Sunday, February 8, 2009
A kick in the arse
Looks like the IT industry is going to take a break for tea and biscuits in coming years. And you know what? -- we sure as hell asked for this. We needed a major kick in the ass to get real, and here it is finally.
Unreadable code
What makes me think we're in deep shit? Well, I've worked on a few projects last 18 months for a large US company that loves to outsource, and I had to take a deep dive into some of .Net Framework's source code. Some of our projects we had to build over those projects other outsourcers had already completed. I've seen a lot of scary stuff (more on .Net later, in other posts), tons of barely readable texts. Yes, it's texts we're actually writing, guys, think twice about how you're gonna name your next class, next method, even next local variable. I'm sure that the vast majority of software developers is not even up for the job -- I mean crafting readable software not only takes a good developer, it takes one that has gut-feeling for simplicity, one that has his/her way with words, it might even take one that is not a developer at all. Right now maintainability of the vast majority of applications is lower than negative infinity. Make 'em usability tests if you're not sure you've created a good class (after the design meeting) -- drop a class diagram by your colleagues, make your manager approve this "time-waster", step up.
I thought of giving a little (rather ill) example.
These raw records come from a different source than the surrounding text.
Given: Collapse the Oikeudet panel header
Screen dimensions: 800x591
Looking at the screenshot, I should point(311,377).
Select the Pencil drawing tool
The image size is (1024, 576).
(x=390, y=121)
Meant to tell you about how much time I've killed over a method which was named something like PrettyPrintAnErrorMessage(...) -- and it actually filtered exceptions inside, threw some kinds and swallowed others. The point of the story would have been: give a meaningful name to a method -- the one saying what the method _really_ does. I called that example rather ill because naming was not the only problem there -- it's just so not the way to handle exceptions (me and my guys had to do helluva job when we've found out about that _pretty_ printing). I decided to cut the story short because the computer science, the OO theory itself, C# language construct's names present some bigger issues.
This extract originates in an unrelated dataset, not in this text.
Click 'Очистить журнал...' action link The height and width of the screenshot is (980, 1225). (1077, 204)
I'm gonna take the singleton pattern to make a point. You have to define the singleton as a class, right? But it's not a class at all -- a class is "a group, set, or kind sharing common attributes". You see where I'm going with this? The computer science, the OO theory, C# encourages us to write crap that only we understand, encourages by having a vocabulary where many words (like class) we might use in everyday life have odd meanings. By making the science's vocabulary (every science has one) simpler, by removing those cross-vocab intersections, we could make texts -- I mean code -- more readable. But it's a little late for that change, isn't it? The only thing we can do, as our part of the job, is to admit: we, software developers, are regular people, and so is the vocabulary we're using most of the time. Leave with it. No fancy names, just plain and simple stuff. I mean this: even the names of domain classes are to be reviewed if they're cryptic. Domain experts are regular people too, they may suck at giving names to things -- as much as we suck at naming classes today.